6 Dining Tips for Business Travelers
You have a business trip looming, and you’re dreading it because you know the havoc travel can wreak on your eating habits. Client dinners, cocktails and stress all conspire to whittle away at your willpower. Keep your obligations from undoing all your hard work with these tips.
1. Do some research.
Check out menus online ahead of time and try to pick spots for lunch and dinner that offer healthy options (or call ahead and see if the chef is open to small tweaks when you order, such as steaming vegetables or holding sauces). Consider a small plates–style (aka “tapas”) restaurant, a hot dining trend. It will let you sample a lot of different dishes without going overboard.
2. Keep drinking — water.
“Your brain can confuse thirst for hunger, so staying hydrated can keep you from overeating,” says Jamey Rice, a sports dietitian and nutrition coach at IMG Academy. Plus, alternating water with alcoholic drinks will force you to pace yourself so you are still at your best the next day. (Remember: Mixed drinks tend to have the most calories and sugar.)
3. Skip the sides.
First, avoid the breadbasket. This may take some hefty willpower, but it’s usually empty calories. Next, many entrees come with a side of potatoes, pasta or rice, starchy carbohydrates that you don’t need. Ask the waiter to hold the sides and opt for extra vegetables (or substitute brown rice) instead.

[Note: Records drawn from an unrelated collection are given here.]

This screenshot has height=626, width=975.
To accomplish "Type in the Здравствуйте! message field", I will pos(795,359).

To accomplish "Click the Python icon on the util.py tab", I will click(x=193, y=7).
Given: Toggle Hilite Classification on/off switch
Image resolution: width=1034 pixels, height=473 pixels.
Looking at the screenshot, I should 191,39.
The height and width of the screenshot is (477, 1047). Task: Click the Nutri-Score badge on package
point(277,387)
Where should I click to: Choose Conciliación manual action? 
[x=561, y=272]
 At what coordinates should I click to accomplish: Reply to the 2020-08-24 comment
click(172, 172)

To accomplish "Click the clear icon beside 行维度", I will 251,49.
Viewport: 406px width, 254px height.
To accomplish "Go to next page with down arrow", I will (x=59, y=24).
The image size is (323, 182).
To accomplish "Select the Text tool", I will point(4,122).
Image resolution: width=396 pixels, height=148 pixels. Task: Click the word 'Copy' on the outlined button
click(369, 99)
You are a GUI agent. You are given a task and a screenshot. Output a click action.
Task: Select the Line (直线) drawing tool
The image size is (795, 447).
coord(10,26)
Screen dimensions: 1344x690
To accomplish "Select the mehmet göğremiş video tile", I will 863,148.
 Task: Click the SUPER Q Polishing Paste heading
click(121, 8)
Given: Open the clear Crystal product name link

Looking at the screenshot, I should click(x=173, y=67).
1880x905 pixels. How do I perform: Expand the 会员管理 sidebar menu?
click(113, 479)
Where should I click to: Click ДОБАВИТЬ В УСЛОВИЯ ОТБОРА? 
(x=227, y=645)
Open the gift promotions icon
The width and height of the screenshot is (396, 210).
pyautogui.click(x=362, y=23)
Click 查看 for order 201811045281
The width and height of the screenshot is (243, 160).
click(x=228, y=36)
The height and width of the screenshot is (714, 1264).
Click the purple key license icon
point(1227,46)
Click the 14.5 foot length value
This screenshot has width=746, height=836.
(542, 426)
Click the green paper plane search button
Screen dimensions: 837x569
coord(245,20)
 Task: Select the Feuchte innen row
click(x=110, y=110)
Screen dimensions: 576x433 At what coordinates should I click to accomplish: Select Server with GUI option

4. Don’t “bank” your calories. You know you’re headed to a nice restaurant so you starve yourself all day to prepare, but that sets you up for overeating. You’re better off having a normal breakfast and lunch (high in protein and fiber to keep you satisfied) and maybe even a mid-afternoon snack of nuts, suggests Rice. By dinner, you won’t be ravenous, and you’ll be less tempted to over-order.
5. Choose an app for that. Appetizers are the new entrees. They have portion control built-in and are ideal for people who like to try different things. Of course, you should still opt for something that’s high in lean protein, whole grains and vegetables, but if you can’t resist a splurge, at least it will be a small one.
5. Stay present and mindful.
We tend to eat more when we’re socializing. Take a few moments before dinner or when you sit down to focus on your breathing, calm your mind and set an intention to make healthy choices.